Mientras que Juan Fernando Ruiz Ramos estaba siendo detenido por alrededor de 40 agentes ministeriales, en Santa Catarina, el presunto asesino de la niña Ana Lizbeth les pedía a gritos que lo mataran o él lo iba a hacer.
Una fuente cercana al hecho contó que cuando Ruiz Ramos fue sorprendido al exterior de Soriana La Fama, debajo de un árbol, la madrugada de ayer, cuestionaba a los elementos el por qué lo detenía y afirmaba que él no había hecho nada.
“Por qué me detienen, yo no hice nada, bájenme (de la patrulla)”, les decía el también presunto secuestrador de la mejor occisa.

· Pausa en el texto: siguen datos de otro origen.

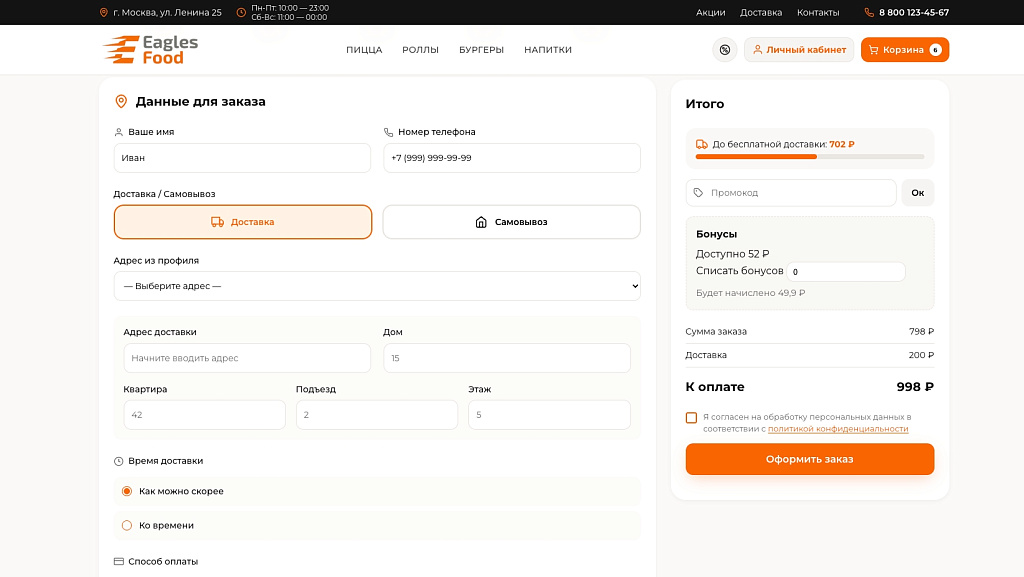Click the free delivery progress bar

tap(810, 157)
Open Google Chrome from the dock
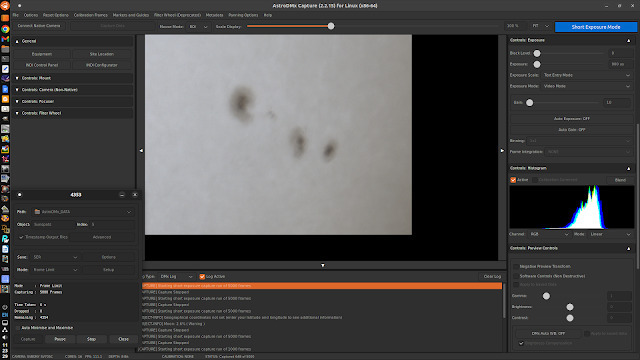 point(5,29)
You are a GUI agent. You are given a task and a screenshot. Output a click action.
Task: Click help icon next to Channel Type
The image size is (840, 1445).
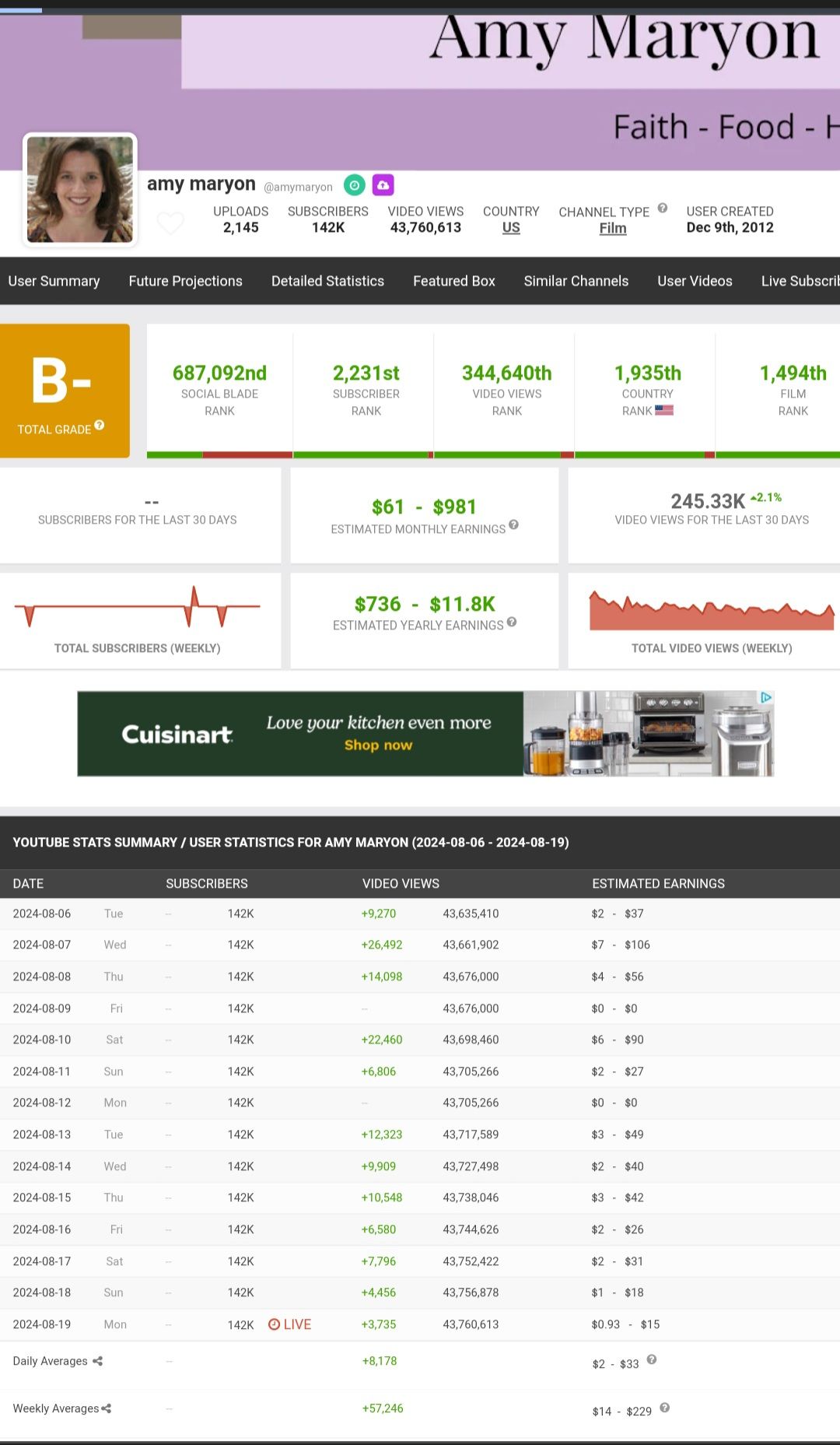click(x=663, y=208)
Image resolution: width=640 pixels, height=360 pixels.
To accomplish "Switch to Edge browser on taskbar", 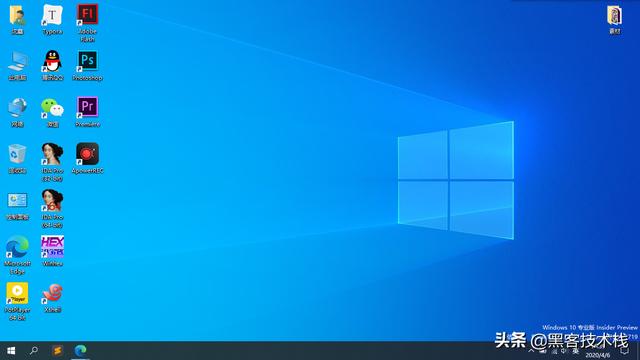I will [80, 351].
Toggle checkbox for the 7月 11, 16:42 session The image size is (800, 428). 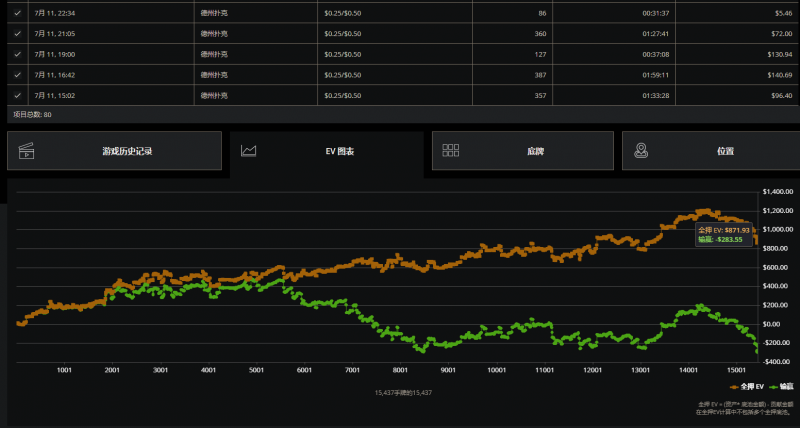pos(17,74)
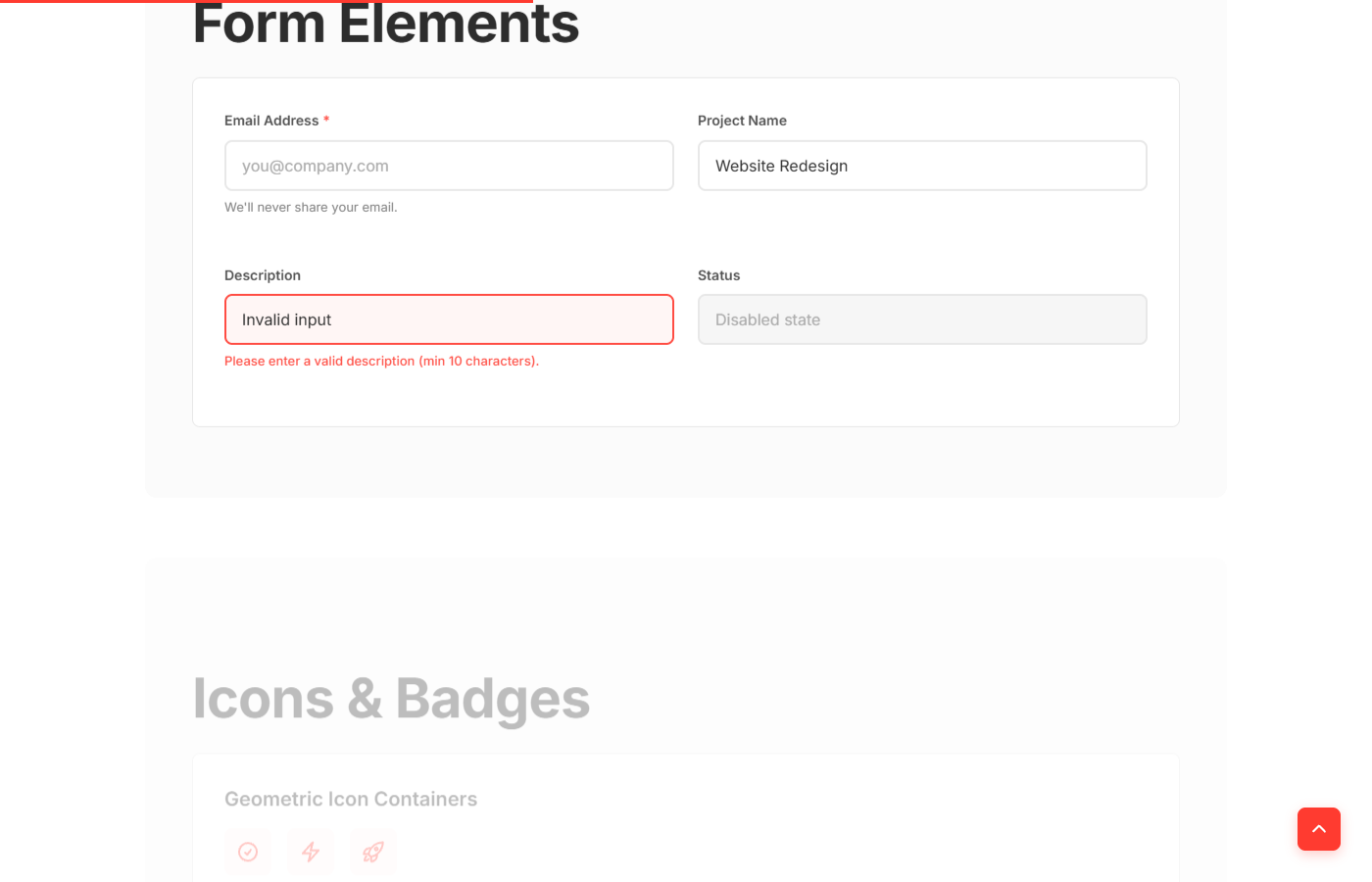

“¡Yo me quiero matar, ayúdenme, mátenme! […] ¡Chinguen a su madre, mátenme, putos!”, les suplicaba al grupo de ministeriales que eran encabezados por el Director de la Agencia Estatal de Investigaciones, Esteban Cantú.
El testigo señaló que durante todo el recorrido, Ruiz Ramos no hizo comentarios sobre el ataque a la menor, pero estuvo provocando, insultando y retando a los policías, y ante el arribo al Penal del Topo Chico, el sospechoso dejó de hacerlo; sin embargo, le pusieron vigilancia especial ante el riesgo de que atente contra su vida.
Trascendió que el hombre es padre de tres hijos y desde tiempo atrás estaba separado de su esposa. Asimismo, se dijo que durante los años que estuvo prófugo de la justicia por otras órdenes de aprehensión en su contra, supuestamente se ocultaba en San Luis Potosí, donde subsistía robando.